Modern astrology is more psychological and less about fate, more about choice and less about destiny. If I really want to scare myself all I have to do is read an old book and my own birth chart will horrify me. I should be in prison or a psychiatric hospital, or perhaps married to a violent man whom I stay with because he’s stinking rich.
Here’s where I like the modern stuff better: Understanding that a birth chart is exactly that: A chart, a map, not a reality. You can experience your map in many different ways, and how you do will be colored by the people in your life and your circumstances. We all share a birthday with many people and none of us are having the exact same life. I spent part of my childhood in Norway and that affected how I would travel my map.
It’s not just the position of the planets at birth, but also how they move and interact with the birth chart over time. The hands on the clock move and at certain times things are more likely to happen. A bad transit can be disastrous—or not. The difference between the “lucky” and the “ill-starred” probably belongs to chaos theory and not astrology, anyway. Something said or not said, an accident, a temporary decision that became permanent, the butterfly wings that flap during childhood and take us somewhere we never expected.

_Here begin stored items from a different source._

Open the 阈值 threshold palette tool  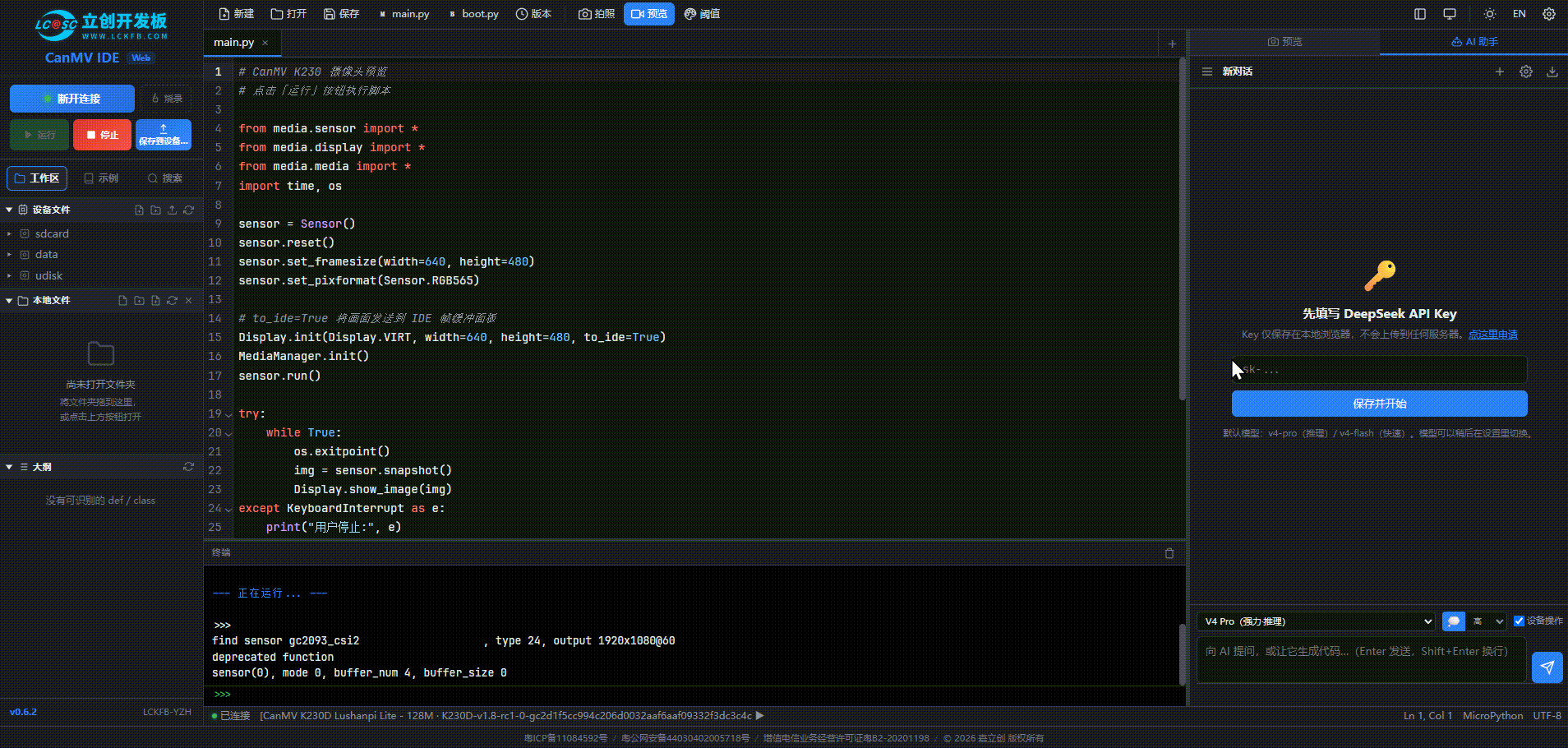tap(702, 14)
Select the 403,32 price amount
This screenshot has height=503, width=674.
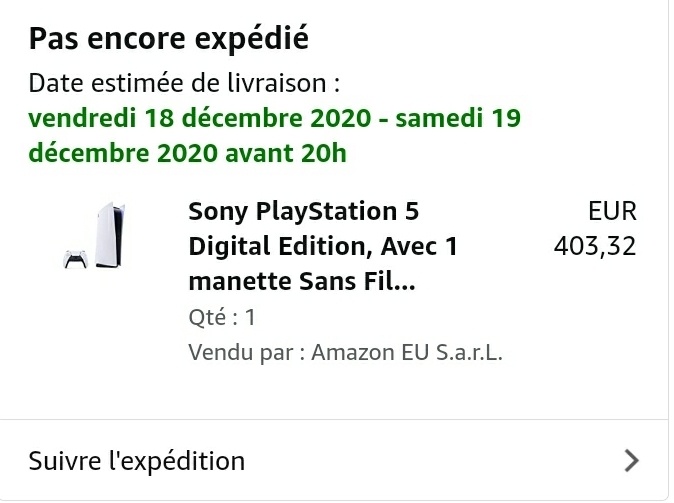pos(595,246)
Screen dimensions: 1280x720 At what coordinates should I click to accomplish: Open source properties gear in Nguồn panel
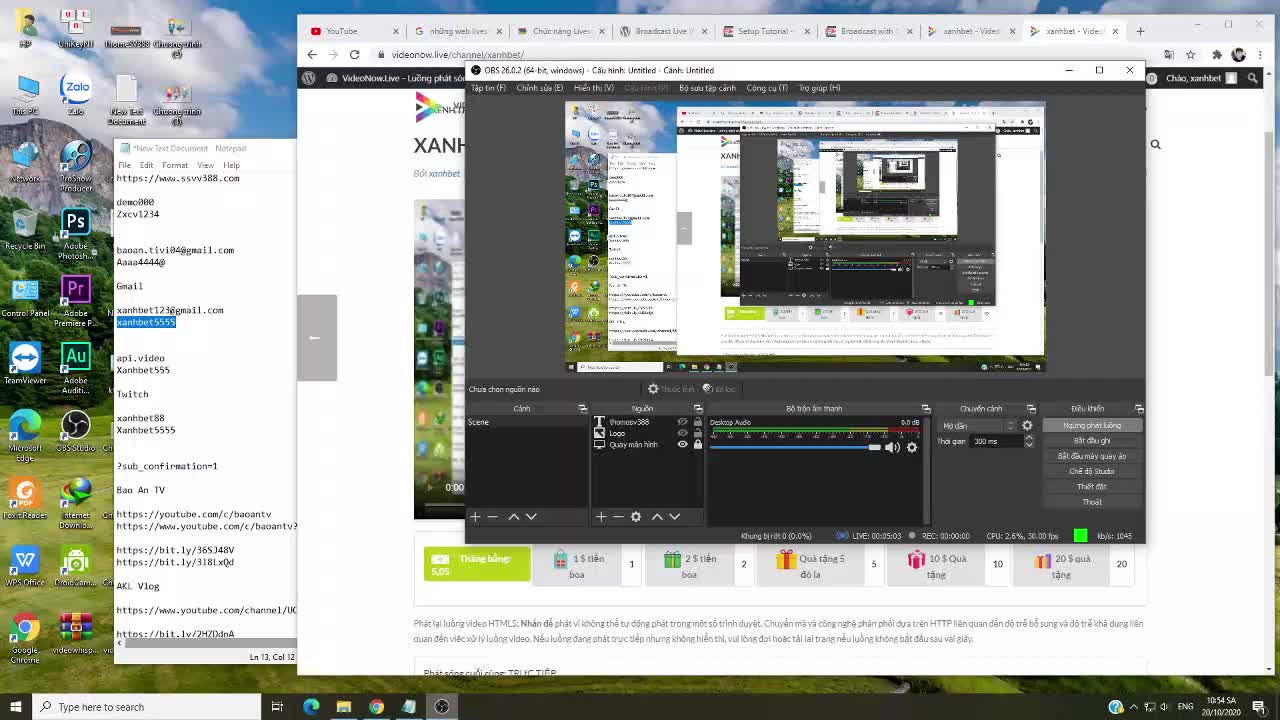click(636, 517)
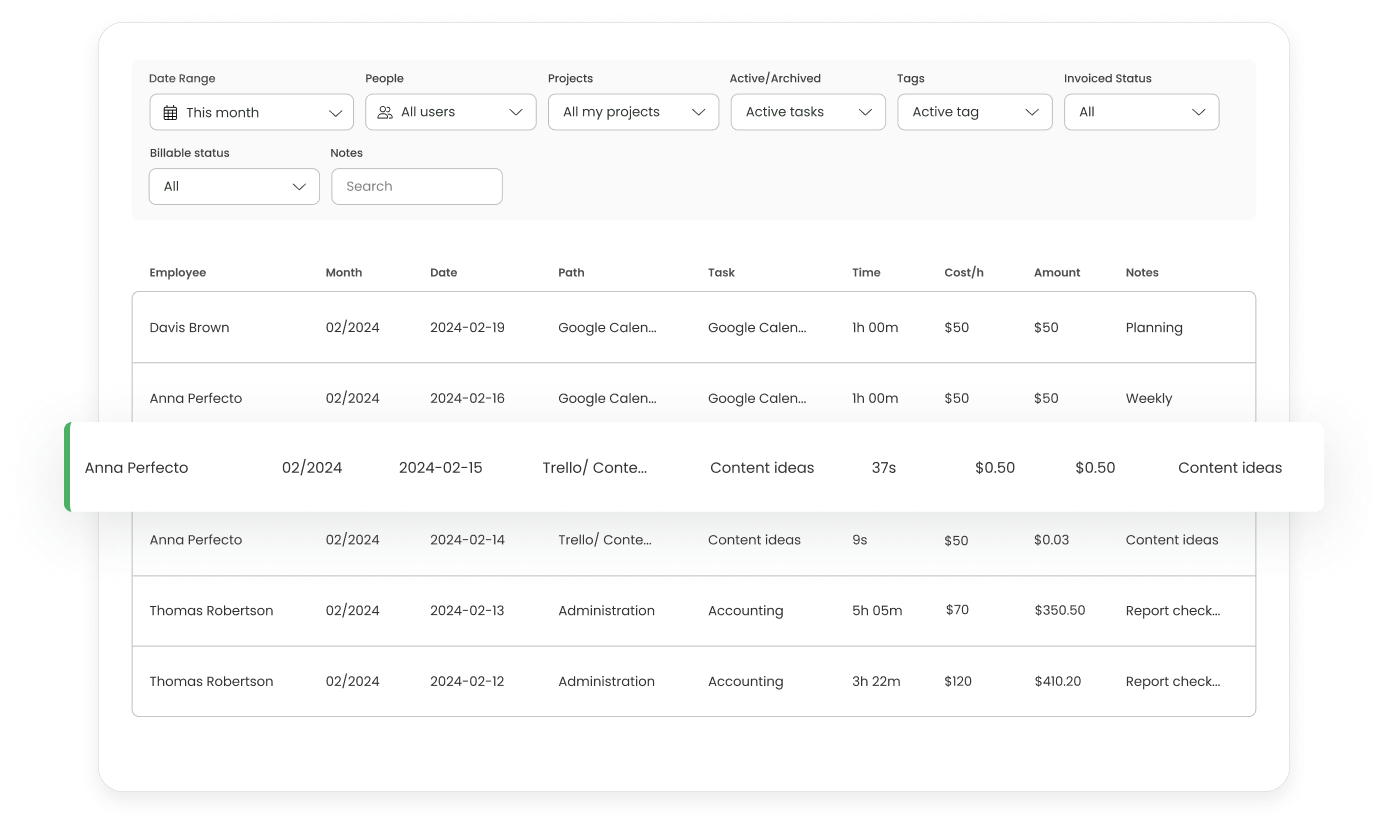This screenshot has width=1388, height=820.
Task: Sort by the Employee column header
Action: click(178, 272)
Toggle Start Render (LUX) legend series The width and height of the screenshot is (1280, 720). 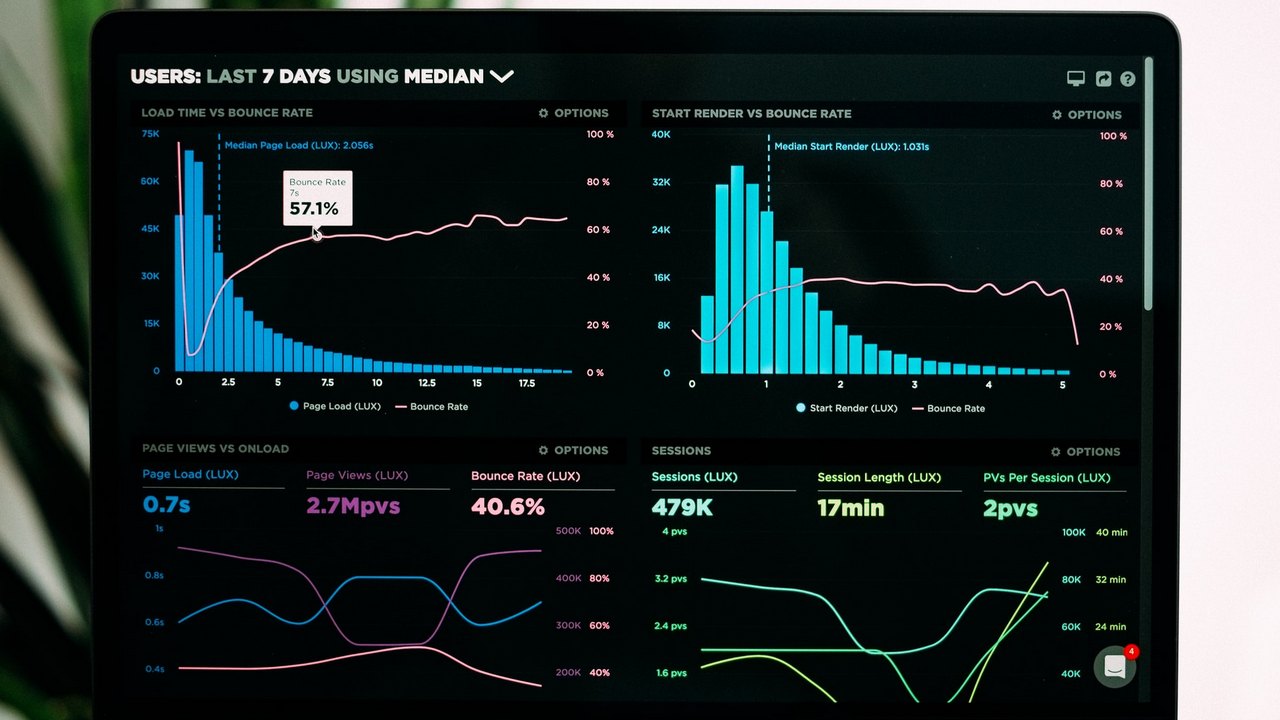coord(846,408)
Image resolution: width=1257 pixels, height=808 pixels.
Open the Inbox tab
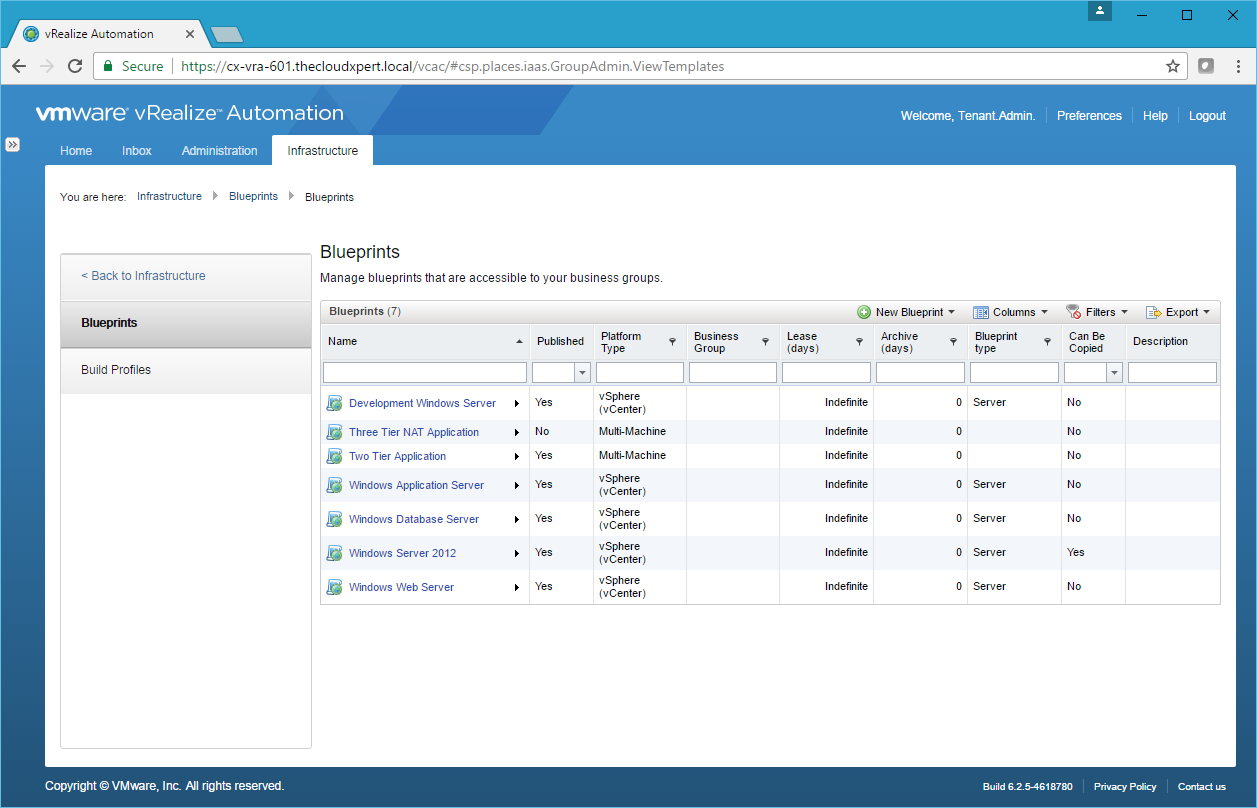click(137, 151)
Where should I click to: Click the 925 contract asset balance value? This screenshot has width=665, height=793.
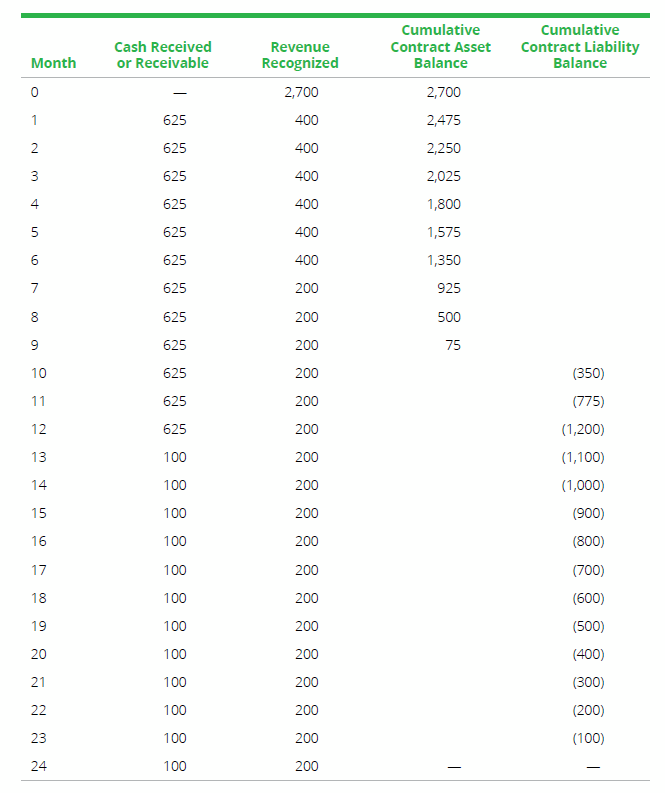click(x=447, y=288)
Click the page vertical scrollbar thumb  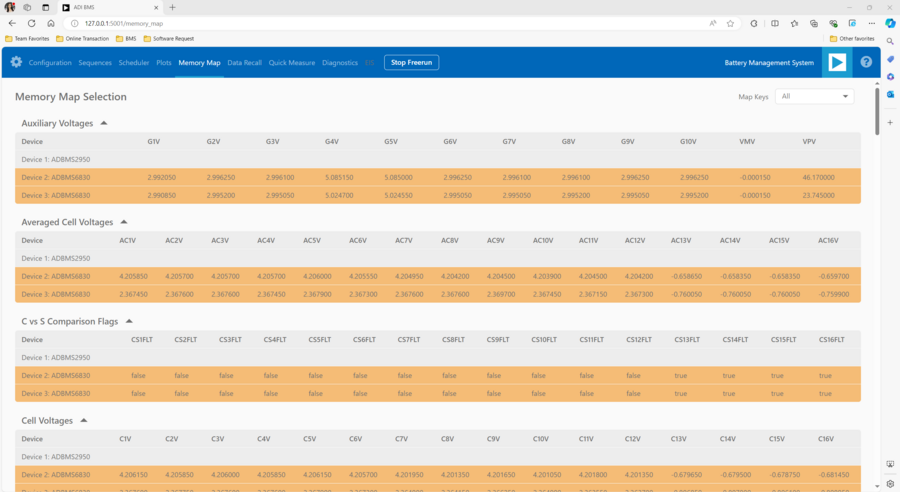[x=877, y=110]
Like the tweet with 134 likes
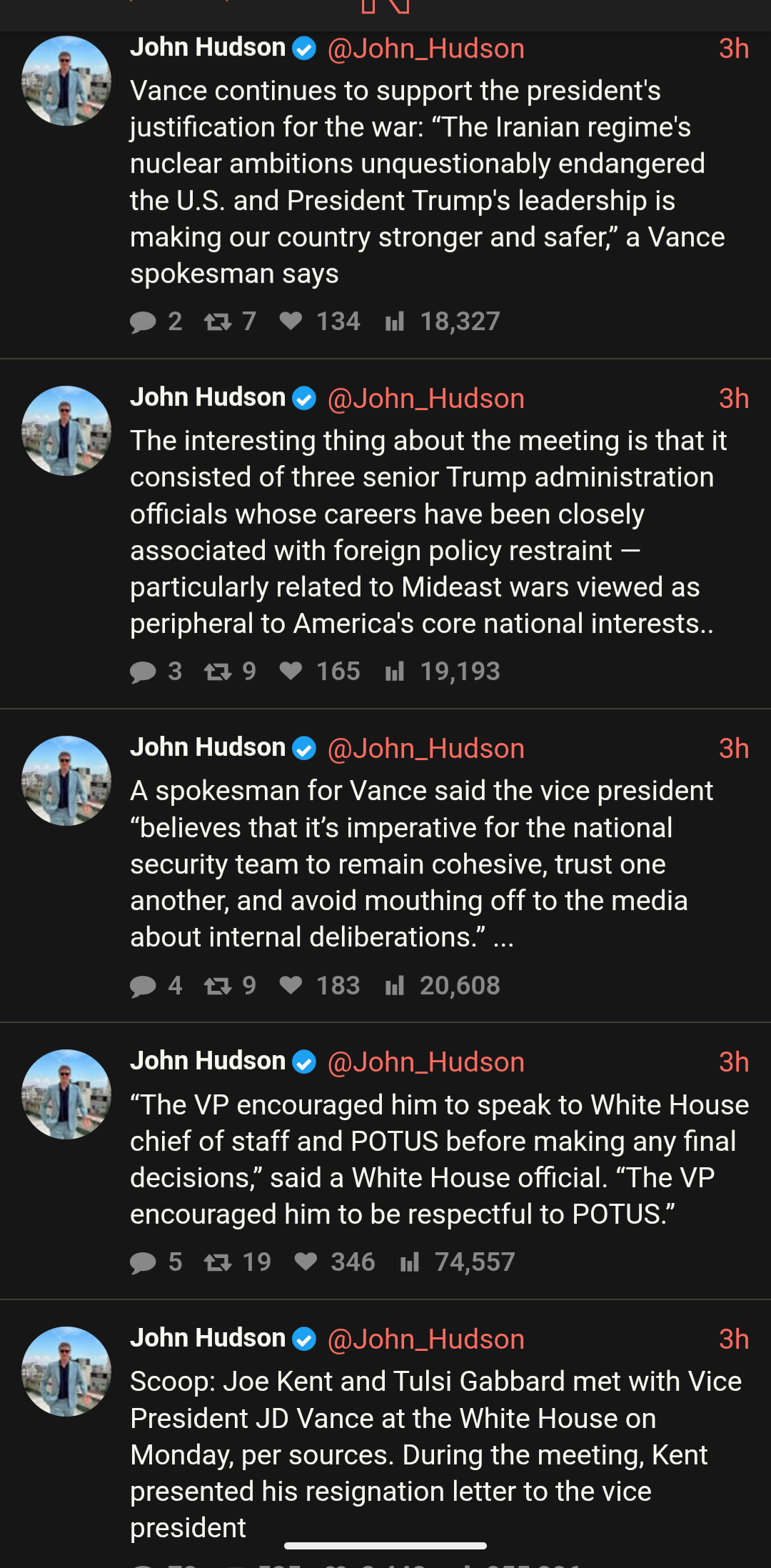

One disastrous event in my childhood was my parents’ divorce, which I was not handling well leading me to self-destructive behavior, and some situations that for an adult would have meant prison. I did not stay on that self-destructive path. Instead, I grew up in a safe place, with loving grandparents, exposed to transcendentalism and affirmations.
One suggested antonym for “disastrous” is “heaven-sent“. How about that.